> _Dataset excerpts_:
--- Begin ---

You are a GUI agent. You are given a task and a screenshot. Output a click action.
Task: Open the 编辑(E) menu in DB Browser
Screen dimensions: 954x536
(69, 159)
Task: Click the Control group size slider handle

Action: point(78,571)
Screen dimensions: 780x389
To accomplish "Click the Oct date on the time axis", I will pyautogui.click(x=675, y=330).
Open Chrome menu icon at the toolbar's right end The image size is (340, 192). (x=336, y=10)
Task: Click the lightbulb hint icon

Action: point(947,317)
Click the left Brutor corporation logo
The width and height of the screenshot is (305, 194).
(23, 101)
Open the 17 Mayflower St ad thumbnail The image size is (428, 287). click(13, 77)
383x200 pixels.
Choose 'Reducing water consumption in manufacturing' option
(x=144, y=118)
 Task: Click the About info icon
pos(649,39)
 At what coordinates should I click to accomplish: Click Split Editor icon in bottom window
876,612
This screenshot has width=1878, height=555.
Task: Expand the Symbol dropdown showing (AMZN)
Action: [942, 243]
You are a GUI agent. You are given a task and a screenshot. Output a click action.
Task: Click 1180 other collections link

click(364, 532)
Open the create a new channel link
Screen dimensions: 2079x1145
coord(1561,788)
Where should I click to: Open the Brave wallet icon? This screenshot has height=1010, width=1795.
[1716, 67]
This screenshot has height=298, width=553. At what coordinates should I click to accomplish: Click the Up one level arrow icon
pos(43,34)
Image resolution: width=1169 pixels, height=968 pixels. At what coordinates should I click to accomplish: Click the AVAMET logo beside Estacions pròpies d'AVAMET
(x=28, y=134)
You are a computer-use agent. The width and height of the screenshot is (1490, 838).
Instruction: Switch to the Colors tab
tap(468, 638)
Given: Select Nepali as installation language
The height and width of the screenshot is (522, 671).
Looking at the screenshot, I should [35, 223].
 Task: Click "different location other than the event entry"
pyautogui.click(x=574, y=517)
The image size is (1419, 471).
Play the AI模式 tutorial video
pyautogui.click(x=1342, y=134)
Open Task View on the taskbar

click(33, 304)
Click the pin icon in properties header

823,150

--- End ---

> _Objective_:
Output the records as a JSON list of strings, one string per line and no blank lines, starting with the line containing "Task: Click the Control" and going on through the line containing "pyautogui.click(x=574, y=517)".

> _The solution_:
[
  "Task: Click the Control group size slider handle",
  "Action: point(78,571)",
  "Screen dimensions: 780x389",
  "To accomplish \"Click the Oct date on the time axis\", I will pyautogui.click(x=675, y=330).",
  "Open Chrome menu icon at the toolbar's right end The image size is (340, 192). (x=336, y=10)",
  "Task: Click the lightbulb hint icon",
  "Action: point(947,317)",
  "Click the left Brutor corporation logo",
  "The width and height of the screenshot is (305, 194).",
  "(23, 101)",
  "Open the 17 Mayflower St ad thumbnail The image size is (428, 287). click(13, 77)",
  "383x200 pixels.",
  "Choose 'Reducing water consumption in manufacturing' option",
  "(x=144, y=118)",
  " Task: Click the About info icon",
  "pos(649,39)",
  " At what coordinates should I click to accomplish: Click Split Editor icon in bottom window",
  "876,612",
  "This screenshot has width=1878, height=555.",
  "Task: Expand the Symbol dropdown showing (AMZN)",
  "Action: [942, 243]",
  "You are a GUI agent. You are given a task and a screenshot. Output a click action.",
  "Task: Click 1180 other collections link",
  "click(364, 532)",
  "Open the create a new channel link",
  "Screen dimensions: 2079x1145",
  "coord(1561,788)",
  "Where should I click to: Open the Brave wallet icon? This screenshot has height=1010, width=1795.",
  "[1716, 67]",
  "This screenshot has height=298, width=553. At what coordinates should I click to accomplish: Click the Up one level arrow icon",
  "pos(43,34)",
  "Image resolution: width=1169 pixels, height=968 pixels. At what coordinates should I click to accomplish: Click the AVAMET logo beside Estacions pròpies d'AVAMET",
  "(x=28, y=134)",
  "You are a computer-use agent. The width and height of the screenshot is (1490, 838).",
  "Instruction: Switch to the Colors tab",
  "tap(468, 638)",
  "Given: Select Nepali as installation language",
  "The height and width of the screenshot is (522, 671).",
  "Looking at the screenshot, I should [35, 223].",
  " Task: Click \"different location other than the event entry\"",
  "pyautogui.click(x=574, y=517)"
]